Then on day 14, two weeks later, I have managed t oget on the last flight back to Kathmandu - much better than the 4day wait a few days ago. What of the political situation? I think a good paraphrased quote from Dad will suffice here:
"To summarise (heavily) it looks like you picked the best time to be away from there (riots, demonstrators beaten & killed, more riots, general strike, more riots, more deaths, King abdicated, King brought back in, demos outside Kathmandu, King gives way a little, more riots, King gives way a lot and recalls Parliament for Friday, Tuesday's planned 2million+ demo turns into a celebration, things rapidly returning to normal(ish)...)" Not a moment too soon for the King, as rumours of assassination were spreading.
So where does this leave me?

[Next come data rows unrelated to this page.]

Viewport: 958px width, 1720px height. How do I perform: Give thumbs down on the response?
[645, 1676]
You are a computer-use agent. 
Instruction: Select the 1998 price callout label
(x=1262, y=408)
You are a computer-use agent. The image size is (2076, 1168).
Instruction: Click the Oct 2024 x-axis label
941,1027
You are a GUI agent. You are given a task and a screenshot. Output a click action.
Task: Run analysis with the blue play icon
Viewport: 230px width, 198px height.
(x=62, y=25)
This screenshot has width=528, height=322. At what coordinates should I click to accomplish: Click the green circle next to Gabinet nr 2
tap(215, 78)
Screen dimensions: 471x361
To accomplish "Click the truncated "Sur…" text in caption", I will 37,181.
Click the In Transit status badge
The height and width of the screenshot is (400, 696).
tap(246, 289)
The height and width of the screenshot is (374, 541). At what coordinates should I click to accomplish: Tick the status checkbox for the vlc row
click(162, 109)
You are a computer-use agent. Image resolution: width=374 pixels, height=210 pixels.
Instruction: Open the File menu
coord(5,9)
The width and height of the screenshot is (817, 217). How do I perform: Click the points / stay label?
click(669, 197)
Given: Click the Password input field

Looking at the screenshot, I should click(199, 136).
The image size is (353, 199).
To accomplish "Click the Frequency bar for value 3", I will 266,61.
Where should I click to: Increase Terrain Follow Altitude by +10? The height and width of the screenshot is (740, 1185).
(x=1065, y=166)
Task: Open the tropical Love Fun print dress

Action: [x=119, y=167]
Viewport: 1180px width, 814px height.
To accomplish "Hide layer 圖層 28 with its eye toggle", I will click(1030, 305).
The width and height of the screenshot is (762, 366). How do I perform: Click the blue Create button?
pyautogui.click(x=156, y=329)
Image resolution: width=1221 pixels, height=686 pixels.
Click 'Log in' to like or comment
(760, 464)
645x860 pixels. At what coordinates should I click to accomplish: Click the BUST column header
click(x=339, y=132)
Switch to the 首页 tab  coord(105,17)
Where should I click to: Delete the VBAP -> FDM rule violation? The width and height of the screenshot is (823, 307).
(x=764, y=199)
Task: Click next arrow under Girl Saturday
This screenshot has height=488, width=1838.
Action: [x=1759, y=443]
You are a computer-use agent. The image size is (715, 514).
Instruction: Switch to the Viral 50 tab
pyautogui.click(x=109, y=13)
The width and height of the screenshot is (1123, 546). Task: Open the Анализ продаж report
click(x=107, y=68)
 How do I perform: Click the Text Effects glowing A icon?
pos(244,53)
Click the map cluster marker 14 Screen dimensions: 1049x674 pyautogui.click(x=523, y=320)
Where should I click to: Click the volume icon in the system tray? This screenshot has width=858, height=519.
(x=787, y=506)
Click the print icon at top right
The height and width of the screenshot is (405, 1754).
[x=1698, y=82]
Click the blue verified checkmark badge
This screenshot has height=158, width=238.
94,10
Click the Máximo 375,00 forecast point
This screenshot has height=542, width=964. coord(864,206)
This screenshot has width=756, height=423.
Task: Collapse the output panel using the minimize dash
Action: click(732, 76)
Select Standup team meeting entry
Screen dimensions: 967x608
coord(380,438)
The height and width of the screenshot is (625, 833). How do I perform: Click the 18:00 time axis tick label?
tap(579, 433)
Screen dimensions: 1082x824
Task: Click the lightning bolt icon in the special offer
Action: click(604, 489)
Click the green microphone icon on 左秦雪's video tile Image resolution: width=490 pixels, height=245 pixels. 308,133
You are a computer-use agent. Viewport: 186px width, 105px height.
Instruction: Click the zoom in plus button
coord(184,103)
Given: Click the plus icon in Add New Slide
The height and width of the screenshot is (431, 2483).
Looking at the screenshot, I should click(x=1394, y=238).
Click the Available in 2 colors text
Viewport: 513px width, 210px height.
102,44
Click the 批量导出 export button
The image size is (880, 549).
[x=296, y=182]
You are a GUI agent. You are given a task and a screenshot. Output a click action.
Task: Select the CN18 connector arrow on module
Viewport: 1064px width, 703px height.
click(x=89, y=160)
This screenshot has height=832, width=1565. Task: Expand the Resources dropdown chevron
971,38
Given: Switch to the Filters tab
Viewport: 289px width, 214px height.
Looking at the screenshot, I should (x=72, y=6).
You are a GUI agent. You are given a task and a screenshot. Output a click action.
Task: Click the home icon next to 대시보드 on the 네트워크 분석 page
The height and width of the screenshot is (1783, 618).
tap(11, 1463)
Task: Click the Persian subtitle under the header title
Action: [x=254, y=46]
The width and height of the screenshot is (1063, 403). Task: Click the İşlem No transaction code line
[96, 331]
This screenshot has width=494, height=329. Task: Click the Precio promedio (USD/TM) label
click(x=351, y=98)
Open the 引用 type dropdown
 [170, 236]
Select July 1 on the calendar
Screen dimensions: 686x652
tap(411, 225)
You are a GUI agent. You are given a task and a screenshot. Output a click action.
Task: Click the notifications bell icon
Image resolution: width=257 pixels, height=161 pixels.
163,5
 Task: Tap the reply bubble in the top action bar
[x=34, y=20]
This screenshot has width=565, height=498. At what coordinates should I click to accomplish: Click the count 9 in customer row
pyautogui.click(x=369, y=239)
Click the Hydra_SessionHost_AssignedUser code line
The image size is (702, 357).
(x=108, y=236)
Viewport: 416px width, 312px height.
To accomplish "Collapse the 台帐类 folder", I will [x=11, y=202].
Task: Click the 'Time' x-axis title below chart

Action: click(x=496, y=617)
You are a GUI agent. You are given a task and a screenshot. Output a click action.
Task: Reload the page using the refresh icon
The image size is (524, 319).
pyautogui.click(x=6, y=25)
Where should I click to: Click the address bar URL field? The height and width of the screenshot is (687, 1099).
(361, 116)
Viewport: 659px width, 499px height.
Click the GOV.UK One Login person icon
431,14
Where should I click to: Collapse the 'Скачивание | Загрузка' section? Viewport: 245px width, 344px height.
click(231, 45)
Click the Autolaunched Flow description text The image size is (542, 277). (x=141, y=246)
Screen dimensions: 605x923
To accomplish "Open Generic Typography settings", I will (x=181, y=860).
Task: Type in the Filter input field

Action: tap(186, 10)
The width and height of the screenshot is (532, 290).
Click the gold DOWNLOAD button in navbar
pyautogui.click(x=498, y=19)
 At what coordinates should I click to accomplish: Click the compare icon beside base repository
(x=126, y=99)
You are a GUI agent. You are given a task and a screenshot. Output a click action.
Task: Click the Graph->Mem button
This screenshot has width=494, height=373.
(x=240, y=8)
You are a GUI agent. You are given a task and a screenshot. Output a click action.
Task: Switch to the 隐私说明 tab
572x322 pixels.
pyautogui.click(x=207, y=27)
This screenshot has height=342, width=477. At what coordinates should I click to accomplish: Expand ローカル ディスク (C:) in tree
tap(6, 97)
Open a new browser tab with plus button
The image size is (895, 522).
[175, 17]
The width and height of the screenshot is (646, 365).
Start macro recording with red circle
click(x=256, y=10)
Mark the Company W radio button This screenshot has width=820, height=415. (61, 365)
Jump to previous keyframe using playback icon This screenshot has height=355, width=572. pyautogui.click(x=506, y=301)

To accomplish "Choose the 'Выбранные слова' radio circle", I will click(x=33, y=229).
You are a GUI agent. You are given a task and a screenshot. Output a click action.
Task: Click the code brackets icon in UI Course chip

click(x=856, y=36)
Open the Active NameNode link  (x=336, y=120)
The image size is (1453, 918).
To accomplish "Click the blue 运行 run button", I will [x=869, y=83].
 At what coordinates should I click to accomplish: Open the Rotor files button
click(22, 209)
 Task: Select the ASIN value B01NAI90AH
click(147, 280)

I feel I can be arrogant and say that unlike most, this trek has been harder for me. Most have been planning this trek for months, whereas I have been bumming around in Asia, and only started planning 3 days before leaving. As I said earlier, they have guides and porters, I'm mad and trek alone. They have poles, decent sunglasses and waterproof boots - the only mountaineering equipment I have is a filter bottle and a wooly hat. They spend 1500Rs on food, I spent 300Rs and carry the rest. I guess it's my way of testing myself and seeing if I can get to Everest Base Camp on a piece of string rather than a full-piece orchestra.
Looking back, I'm sure I'll see these 2 weeks as some of the best of my trip, which is pretty stupid seeing as I haven't stopped moaning the entire time. But I'll see them as a time when I overcame many hardships and came out a stronger and more confident person blah blah. I have often wished , on the trek, that I was back home, but have felt really happy at experiencing the good and the bad of these 14 days. Often, only by going through these experiences can I begin to appreciate what we have as a society back home. Anyways, enough soppy philosophy. It was great, it was extremely hard, and I'm glad to be back in the warmth - with the monkey hair finally trimmed off my face.
And for those with attention disorders or don't like reading: I made it! The views were superb. It was tough.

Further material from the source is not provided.